ExoBrain
Claude clicks with computers
agentic AIcoding agentsmultimodal AIresearch and science

Claude clicks with computers

Anthropic’s experimental computer use features allow Claude models to interact with digital interfaces through visual reasoning, demonstrating a promising but currently limited approach to agentic AI capabilities.

Joel Miller

Joel Miller

3 min read

Anthropic released major updates to their Claude models this week, upgrading Claude 3.5 Sonnet and introducing a faster, cost-effective 3.5 Haiku. While 3.5 Opus, the largest model in the family, remains unreleased amid rumours of indefinite delays, the updates bring notable improvements. The new Sonnet delivers enhanced coding and reasoning capabilities plus code execution in the Claude app, but it’s the experimental computer use features that are drawing the most attention. A demonstration open source tool released by Anthropic lets the standard Sonnet model interact with computers like a human would – moving the mouse, clicking buttons, and typing text.
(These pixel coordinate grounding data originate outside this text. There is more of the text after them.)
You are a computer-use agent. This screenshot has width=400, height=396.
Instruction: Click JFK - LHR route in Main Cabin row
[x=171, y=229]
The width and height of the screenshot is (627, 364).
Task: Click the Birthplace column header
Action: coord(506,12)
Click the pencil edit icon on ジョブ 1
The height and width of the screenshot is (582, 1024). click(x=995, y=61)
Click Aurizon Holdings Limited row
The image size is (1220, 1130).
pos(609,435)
The system runs in a controlled virtual environment where Claude views multiple screenshots and controls standard Linux automation tools like xdotool (contrary to reports, it does not control your computer out of the box). When ExoBrain tested the system, it consumed over 500,000 tokens just to research and compile a simple information table, with several errors highlighting both its experimental nature and current cost limitations. On OSWorld, a benchmark for over 300 human-like computer tasks, Claude scores 14.9% – nearly double the previous best AI system but far below capable computer user of 70-75%. The system struggles with common actions like scrolling, dragging and zooming. But in a fascinating insight from Anthropic, Claude showed remarkably human tendencies during demonstrations, occasionally getting distracted and stopping mid-task to browse Yellowstone National Park photos.
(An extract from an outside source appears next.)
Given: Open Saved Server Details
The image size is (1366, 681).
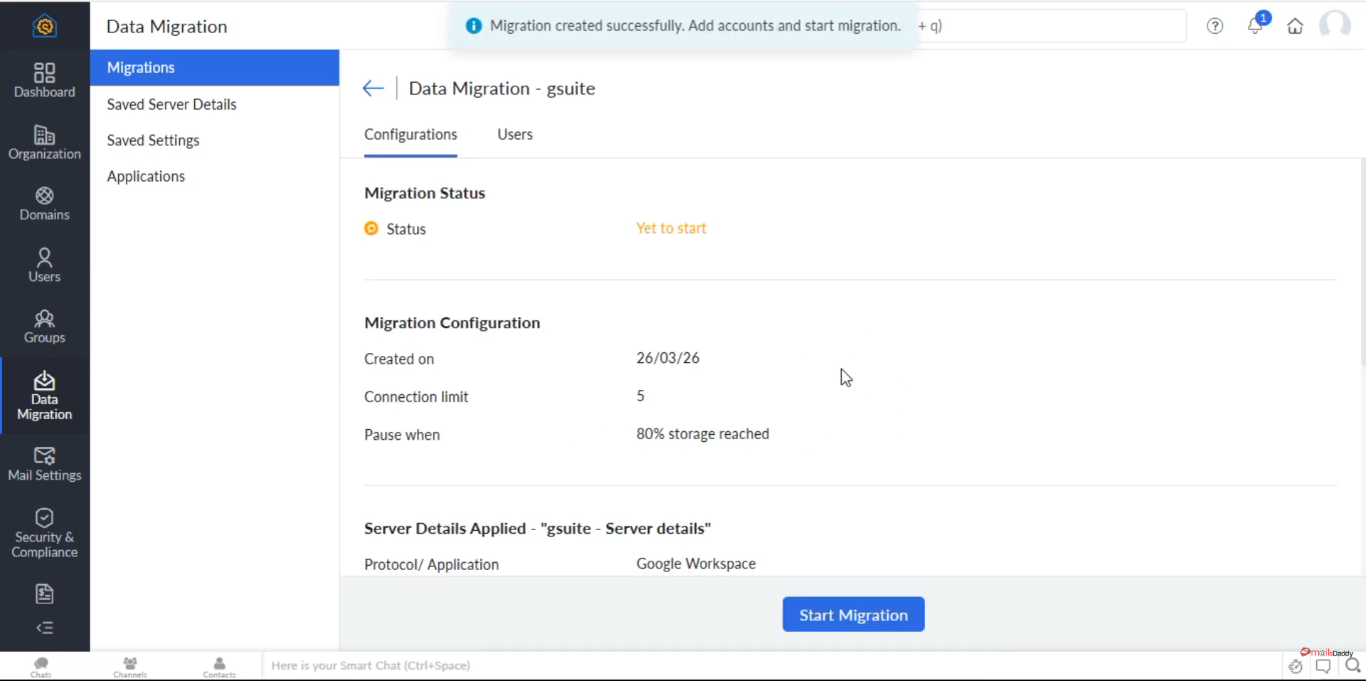Looking at the screenshot, I should (x=171, y=104).
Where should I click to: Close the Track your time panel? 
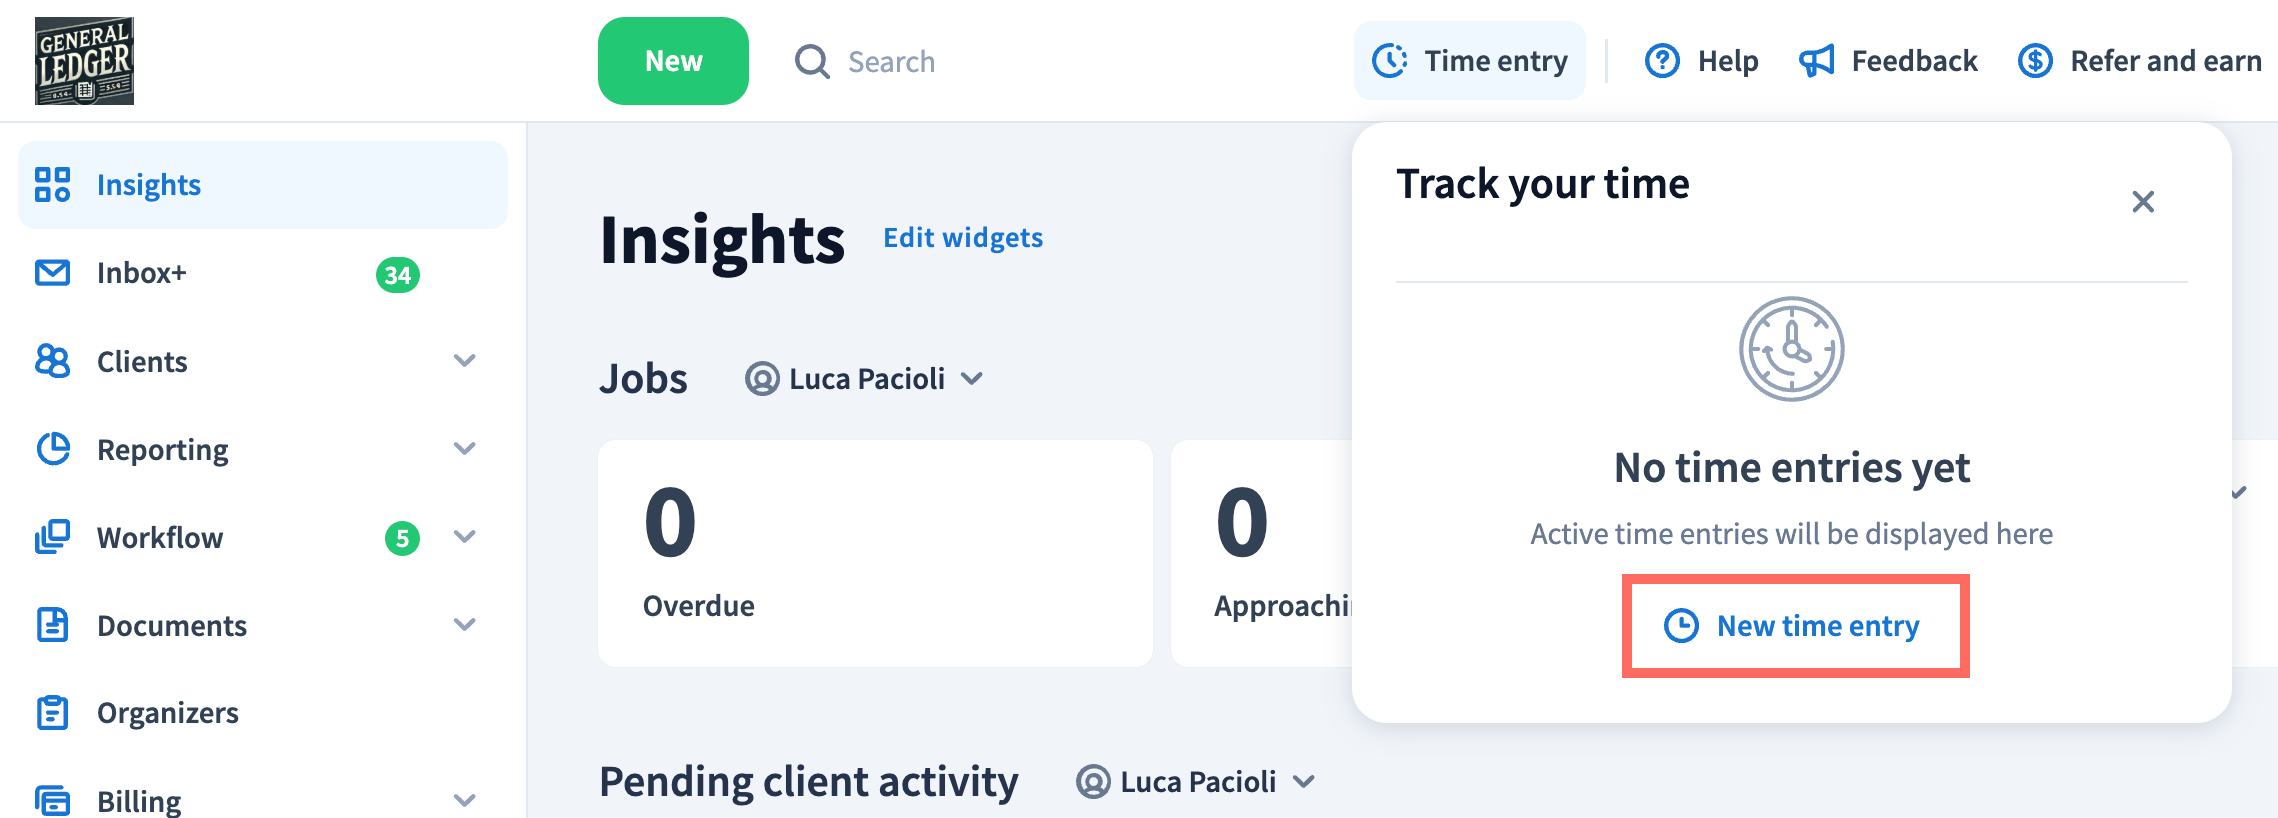[x=2142, y=202]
This approach differs from other AI computer solutions like Open Interpreter, which focuses on OS code execution, or OpenAdapt, which learns from human demonstrations similar to robotic process automation tools. Instead, Claude builds understanding through visual reasoning and trial-and-error learning – much like a human encountering a new application. For example, when working with spreadsheets, it learns to identify buttons and features by reasoning about their icons and testing their functions. An interesting parallel comes from the OS-Copilot project, which takes a more flexible approach by generating new tools and learning from experience. Their FRIDAY agent improved spreadsheet task performance by 35% through self-directed learning, hinting at how future systems might combine Claude’s approach with more adaptive capabilities. While OpenAI and Microsoft have demonstrated their AI apps analysing screen shares in a similar way, these features are not yet widely available.
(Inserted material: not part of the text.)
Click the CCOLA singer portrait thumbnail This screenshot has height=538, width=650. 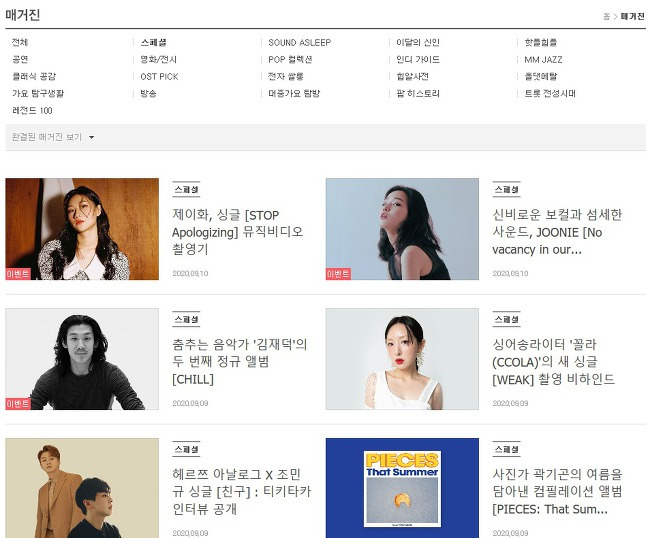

The real significance here lies not in today’s capabilities but in what this approach reveals about multi-modal AI learning. By giving an AI model, trained on software imagery and video, direct access to computer interfaces along with the ability to try, fail, and learn from outcomes, we’re seeing how complex skills can be developed through exploration rather than explicit programming.

Takeaways: While computer use capabilities remain more prototype than practical tool, they demonstrate how frontier AI models can learn complex interfaces through reasoning and experimentation. This suggests a future where AI assistants might master new applications organically, similar to humans. For now, the focus should be on understanding these systems’ potential while being realistic about their current limitations. Early adopters should expect significant experimentation time and costs, but the insights gained could be valuable for understanding how AI might eventually automate routine computer tasks.